I discovered a really awesome library for scientific C++ programming called Blitz++. It implements almost everything what I also implemented for my game, cause I do heavy array operations to get my stuff done. It's really an awesome source of inspiration, especially cause it uses an similarly extreme amount of operator overloading I could use, to. It's stuff like accessing arrays using array(x,y,z) or that makes it worth reading. I feel that they took they their job serious and performance-oriented, almost charming by the fact that they released under the GPL license! I'm currently reading and constantly thinking about how to apply some interface decisions they've chosen for their classes. It's awesome! I can't stop reading it, even if don't like to use vectors or so. My stuff shares such a similar base with them, sometime I should implement it. And I think it's best to create a multidimensional arrays, too.

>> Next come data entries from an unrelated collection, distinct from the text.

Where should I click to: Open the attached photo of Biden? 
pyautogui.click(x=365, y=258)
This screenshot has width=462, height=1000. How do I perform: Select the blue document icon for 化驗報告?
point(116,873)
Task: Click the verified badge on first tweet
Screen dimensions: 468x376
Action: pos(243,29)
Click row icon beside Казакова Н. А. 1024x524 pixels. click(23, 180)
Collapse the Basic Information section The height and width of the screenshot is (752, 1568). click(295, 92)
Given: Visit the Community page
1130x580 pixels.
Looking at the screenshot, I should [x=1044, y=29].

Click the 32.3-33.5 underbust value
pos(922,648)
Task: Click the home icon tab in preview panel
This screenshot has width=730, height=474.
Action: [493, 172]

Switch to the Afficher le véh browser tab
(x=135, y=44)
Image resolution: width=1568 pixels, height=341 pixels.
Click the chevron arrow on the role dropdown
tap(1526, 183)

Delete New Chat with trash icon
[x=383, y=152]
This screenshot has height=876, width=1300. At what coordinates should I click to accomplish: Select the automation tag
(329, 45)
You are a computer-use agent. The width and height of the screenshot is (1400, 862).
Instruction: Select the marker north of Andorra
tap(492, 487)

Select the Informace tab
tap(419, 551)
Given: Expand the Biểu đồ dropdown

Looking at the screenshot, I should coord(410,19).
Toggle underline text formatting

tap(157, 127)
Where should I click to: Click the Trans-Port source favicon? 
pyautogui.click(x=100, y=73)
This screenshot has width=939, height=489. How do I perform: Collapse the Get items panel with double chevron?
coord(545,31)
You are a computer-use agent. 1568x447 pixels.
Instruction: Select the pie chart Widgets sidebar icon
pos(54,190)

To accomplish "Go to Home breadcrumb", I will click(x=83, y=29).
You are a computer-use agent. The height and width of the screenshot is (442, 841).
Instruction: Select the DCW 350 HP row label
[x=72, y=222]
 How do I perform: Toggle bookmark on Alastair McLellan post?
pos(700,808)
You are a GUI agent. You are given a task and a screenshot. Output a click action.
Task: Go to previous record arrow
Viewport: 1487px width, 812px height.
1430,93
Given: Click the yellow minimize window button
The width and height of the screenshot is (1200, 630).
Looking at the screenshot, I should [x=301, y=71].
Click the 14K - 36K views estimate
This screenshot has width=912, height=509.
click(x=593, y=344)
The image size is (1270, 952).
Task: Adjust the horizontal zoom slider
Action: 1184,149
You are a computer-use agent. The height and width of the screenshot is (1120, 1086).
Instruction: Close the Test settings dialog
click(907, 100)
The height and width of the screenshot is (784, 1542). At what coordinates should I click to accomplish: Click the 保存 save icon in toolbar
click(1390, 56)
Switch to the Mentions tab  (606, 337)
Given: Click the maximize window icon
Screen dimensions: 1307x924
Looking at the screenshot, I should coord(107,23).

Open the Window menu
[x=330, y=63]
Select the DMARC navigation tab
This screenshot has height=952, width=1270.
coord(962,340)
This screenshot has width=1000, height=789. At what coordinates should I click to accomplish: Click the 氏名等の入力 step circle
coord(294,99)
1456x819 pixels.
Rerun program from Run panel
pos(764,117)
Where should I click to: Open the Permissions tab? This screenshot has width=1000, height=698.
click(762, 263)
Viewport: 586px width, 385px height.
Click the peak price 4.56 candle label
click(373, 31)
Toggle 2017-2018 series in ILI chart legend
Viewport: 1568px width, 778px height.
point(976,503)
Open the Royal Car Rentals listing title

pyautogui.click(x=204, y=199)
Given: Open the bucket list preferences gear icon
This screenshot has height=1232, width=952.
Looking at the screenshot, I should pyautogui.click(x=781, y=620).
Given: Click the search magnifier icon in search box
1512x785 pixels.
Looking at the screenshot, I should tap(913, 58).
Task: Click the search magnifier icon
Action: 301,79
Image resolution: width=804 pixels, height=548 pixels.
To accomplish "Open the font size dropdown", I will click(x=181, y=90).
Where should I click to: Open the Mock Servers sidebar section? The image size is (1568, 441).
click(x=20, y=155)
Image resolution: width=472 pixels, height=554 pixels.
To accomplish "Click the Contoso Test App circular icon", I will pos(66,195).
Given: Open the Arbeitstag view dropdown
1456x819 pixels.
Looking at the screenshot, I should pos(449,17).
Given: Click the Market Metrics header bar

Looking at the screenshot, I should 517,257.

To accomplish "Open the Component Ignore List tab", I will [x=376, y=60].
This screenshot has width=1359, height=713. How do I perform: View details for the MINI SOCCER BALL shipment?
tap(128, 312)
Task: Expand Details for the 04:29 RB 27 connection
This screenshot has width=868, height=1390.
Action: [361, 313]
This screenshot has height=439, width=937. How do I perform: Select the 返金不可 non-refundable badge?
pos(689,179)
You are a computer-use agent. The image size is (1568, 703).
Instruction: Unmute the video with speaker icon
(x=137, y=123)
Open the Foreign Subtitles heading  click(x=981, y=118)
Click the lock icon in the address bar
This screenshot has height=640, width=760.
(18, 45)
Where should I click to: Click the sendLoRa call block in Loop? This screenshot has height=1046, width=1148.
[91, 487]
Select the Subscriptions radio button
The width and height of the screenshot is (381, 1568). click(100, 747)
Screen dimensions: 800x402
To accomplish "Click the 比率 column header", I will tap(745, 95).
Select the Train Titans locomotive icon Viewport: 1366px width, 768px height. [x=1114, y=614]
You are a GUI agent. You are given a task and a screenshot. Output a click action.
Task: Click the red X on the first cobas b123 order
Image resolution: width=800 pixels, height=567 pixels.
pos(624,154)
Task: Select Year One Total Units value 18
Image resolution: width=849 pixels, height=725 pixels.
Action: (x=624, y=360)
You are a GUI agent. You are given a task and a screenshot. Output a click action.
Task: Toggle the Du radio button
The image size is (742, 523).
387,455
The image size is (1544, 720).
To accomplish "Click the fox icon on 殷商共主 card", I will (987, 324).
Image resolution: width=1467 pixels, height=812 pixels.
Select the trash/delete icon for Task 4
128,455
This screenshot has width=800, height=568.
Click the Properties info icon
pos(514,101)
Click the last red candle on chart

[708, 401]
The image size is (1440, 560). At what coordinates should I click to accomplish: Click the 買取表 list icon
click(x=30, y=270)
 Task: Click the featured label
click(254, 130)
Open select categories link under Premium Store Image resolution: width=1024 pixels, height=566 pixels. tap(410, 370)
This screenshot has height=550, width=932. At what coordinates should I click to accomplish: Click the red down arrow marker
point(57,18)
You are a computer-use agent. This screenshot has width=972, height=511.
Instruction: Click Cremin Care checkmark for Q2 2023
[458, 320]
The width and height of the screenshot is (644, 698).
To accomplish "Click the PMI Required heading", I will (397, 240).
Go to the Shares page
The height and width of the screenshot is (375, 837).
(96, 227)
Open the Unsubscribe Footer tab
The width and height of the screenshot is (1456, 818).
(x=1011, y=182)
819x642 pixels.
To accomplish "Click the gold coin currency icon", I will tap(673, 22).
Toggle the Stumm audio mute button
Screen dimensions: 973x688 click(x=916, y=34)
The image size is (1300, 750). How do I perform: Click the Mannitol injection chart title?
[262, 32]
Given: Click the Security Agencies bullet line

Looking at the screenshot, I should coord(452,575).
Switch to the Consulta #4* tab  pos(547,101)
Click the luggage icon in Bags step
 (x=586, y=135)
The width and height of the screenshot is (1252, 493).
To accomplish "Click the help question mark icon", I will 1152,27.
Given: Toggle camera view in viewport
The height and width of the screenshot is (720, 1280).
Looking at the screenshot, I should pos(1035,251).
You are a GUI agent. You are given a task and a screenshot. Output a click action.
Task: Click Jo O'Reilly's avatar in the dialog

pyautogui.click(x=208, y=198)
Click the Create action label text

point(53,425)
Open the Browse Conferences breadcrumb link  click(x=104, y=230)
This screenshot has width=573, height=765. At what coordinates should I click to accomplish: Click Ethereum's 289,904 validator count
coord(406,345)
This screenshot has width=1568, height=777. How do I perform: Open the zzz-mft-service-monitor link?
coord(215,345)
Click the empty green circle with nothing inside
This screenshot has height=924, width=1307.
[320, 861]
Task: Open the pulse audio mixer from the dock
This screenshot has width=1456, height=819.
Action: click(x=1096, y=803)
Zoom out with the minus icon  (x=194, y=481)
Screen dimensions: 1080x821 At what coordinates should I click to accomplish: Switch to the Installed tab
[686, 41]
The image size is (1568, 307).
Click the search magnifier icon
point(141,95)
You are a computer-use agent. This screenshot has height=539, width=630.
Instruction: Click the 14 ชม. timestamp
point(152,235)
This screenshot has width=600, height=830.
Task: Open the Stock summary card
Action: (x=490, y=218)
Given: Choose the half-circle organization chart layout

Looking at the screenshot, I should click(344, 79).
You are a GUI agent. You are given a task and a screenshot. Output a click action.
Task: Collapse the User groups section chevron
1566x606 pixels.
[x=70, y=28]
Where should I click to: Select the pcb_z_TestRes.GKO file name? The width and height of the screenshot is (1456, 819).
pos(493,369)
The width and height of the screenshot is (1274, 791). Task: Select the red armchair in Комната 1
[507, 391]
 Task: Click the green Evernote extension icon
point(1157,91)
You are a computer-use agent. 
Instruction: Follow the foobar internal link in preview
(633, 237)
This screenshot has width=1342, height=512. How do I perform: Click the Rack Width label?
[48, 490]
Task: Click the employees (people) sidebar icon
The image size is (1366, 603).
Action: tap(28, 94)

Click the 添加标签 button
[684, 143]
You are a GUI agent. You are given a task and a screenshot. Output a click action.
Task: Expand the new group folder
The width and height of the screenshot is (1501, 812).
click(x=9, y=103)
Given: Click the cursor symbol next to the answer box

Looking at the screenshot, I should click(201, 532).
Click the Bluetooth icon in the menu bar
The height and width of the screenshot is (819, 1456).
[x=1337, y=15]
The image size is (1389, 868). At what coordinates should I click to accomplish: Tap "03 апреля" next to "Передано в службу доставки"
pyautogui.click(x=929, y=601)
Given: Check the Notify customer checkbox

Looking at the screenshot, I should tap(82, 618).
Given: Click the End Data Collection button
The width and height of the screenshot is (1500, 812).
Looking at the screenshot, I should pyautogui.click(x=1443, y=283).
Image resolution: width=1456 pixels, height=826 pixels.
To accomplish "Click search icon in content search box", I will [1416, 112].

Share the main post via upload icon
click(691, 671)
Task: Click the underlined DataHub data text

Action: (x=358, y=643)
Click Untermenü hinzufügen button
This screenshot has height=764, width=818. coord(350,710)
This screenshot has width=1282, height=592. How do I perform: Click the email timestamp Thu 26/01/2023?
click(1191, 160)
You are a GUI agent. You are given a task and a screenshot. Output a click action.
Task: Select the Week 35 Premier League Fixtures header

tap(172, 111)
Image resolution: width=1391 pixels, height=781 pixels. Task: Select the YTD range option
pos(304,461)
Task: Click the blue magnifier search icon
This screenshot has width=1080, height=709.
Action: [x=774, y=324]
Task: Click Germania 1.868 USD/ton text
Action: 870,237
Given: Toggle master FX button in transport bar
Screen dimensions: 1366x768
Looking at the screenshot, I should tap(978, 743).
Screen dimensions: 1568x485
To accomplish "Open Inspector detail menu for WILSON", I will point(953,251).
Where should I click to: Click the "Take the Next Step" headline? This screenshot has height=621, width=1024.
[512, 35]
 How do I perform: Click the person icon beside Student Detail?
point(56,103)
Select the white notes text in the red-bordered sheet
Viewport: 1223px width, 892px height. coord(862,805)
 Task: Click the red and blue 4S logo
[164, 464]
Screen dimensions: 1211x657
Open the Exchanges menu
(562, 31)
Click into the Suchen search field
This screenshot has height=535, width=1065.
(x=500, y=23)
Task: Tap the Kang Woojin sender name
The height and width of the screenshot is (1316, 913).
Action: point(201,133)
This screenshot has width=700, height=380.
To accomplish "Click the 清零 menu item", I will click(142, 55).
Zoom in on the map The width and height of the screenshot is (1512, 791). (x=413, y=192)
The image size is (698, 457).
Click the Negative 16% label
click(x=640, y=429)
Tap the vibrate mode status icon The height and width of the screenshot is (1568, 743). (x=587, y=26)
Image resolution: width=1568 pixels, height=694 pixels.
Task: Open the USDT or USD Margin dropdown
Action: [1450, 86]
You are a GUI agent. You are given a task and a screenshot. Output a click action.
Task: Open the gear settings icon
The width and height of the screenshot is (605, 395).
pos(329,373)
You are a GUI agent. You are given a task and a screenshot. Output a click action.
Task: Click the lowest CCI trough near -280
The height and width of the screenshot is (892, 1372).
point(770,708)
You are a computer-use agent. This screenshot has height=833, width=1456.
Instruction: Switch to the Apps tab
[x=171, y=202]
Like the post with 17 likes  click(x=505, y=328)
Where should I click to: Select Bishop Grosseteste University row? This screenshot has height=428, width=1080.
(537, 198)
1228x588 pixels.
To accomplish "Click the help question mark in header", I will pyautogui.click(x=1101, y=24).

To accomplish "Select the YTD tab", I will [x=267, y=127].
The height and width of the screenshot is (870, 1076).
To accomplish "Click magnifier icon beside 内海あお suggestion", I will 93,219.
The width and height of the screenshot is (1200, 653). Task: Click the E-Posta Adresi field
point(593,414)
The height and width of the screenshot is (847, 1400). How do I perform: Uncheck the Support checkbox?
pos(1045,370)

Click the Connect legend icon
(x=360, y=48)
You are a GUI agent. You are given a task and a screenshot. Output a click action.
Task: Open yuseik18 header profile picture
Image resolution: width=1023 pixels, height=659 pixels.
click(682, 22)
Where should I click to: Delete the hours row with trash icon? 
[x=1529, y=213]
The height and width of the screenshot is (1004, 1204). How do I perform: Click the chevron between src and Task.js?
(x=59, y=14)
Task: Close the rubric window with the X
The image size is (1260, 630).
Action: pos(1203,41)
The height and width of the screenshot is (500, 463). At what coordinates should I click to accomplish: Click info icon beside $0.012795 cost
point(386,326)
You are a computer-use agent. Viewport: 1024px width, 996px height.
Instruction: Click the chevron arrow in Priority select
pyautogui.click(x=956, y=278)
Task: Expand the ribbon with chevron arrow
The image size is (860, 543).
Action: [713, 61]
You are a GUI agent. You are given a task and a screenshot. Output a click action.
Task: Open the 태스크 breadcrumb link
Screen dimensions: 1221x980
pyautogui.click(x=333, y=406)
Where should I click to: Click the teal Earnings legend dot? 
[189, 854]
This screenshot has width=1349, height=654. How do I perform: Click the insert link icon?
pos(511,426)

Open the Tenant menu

At first I thought it'd be pointless, cause I can still create and access it normally by using Array(vector.product()), array[vector.offset(size)], etc. But well - this destroys readability a bit. And that's one of thing that brought to coding all this stuff - improving readibility and motivation by giving the best possible interface. I started my ascii raytracer while I was in a heavy learning phase. I'm still learning, but who isn't? The difference is that I'm more experienced now and know how to keep stuff flexible for later uses. However, a multidimensional array class derived from a normal array class brings all benefits of the old array class, including one-dimensional access, functions and whatever not along with the multidimensional variants. So far, so good. But I'll still have to hardcode loops depending on how many dimensions there are. Not sure whether it's useful to do recursive inlining here - another could be to rely on an old recursively inserted template system, but that was kind of ugly and tricky to work nicely. I don't know, I should start converting this part into a better meta programming system that using normal recursion. Yeah, that might a solution. However, at first I want to finish my general dimensional class so that I can use it like a native datatype in C++. That's my current goal, the next one is to tackle multidimensional arrays as these make up the other essential component for my videogame.

It's coming slowly together, unfolding like a rotton onion in a forgotton tomato salad. For my goal is clear and my mind sharp!